Apple has informed iPhone users across 98 countries that they have been targeted by a sophisticated spyware attack. This follows a warning issued in April to users in 92 countries. The persistent threat underscores the global and continuous nature of mercenary spyware attacks, which are increasingly becoming one of the most advanced digital threats.
The warning message states: “Apple has detected that you have been targeted by a mercenary spyware attack attempting to compromise the iPhone associated with your Apple ID remotely. This attack is likely specifically targeting you based on who you are or what you do. While it’s impossible to be absolutely certain when detecting such attacks, Apple is very confident in this warning. Please take it seriously.”
These mercenary spyware attacks are distinguished by their high cost and complexity, often targeting a few specific individuals, such as journalists, activists, and diplomats. The attackers typically invest millions of dollars, using sophisticated methods that make detection and prevention challenging. According to Apple, “The cost, complexity, and global nature of mercenary spyware attacks make them one of the most sophisticated digital threats today.”

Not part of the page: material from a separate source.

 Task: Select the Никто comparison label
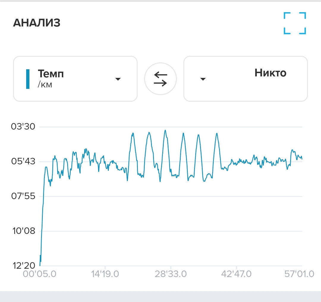(270, 73)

To combat these threats, Apple advises all users to protect their devices proactively. This includes installing the latest updates, securing devices with strong passwords and two-factor authentication, using apps only from the App Store, and avoiding links and attachments from unknown senders. Apple also recommends enabling Lockdown Mode, which offers additional protection against spyware attacks.
John Scott-Railton, a renowned spyware researcher at Citizen Lab, emphasizes the impact of Apple’s notifications. “Apple’s threat notifications have helped change the information balance between spyware victims and attackers. They have also led to a wave of scandals and discoveries of spyware abuse, such as in Poland,” he notes.

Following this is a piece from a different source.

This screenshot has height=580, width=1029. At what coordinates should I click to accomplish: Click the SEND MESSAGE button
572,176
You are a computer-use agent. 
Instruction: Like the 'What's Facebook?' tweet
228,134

Apple’s threat notifications are part of a broader effort to inform and assist users who these sophisticated attacks may target. The company sends these alerts based on its internal threat-intelligence information and investigations, maintaining high confidence in the accuracy of these warnings. However, Apple refrains from disclosing specific details about the detection methods to prevent attackers from adapting their tactics.
The tech company ensures that its notifications do not request users to click on any links, open files, install apps, or provide personal information via email or phone. Users can verify the authenticity of a notification by signing in to appleid.apple.com, where a threat notification will be prominently displayed if applicable.
For those who receive a threat notification, seeking expert help is strongly advised. Apple recommends contacting the Digital Security Helpline at Access Now, which provides 24/7 emergency security assistance tailored to the needs of targeted individuals.
Amnesty International, along with spyware experts and Apple, urges recipients of these warnings to take them seriously. Amnesty Tech tweeted, “Apple has sent another round of notifications to iPhone users to inform them that they are being targeted by ‘mercenary spyware attacks’. Read our blog on what this means and what you can do if you’re a member of civil society + received an alert.”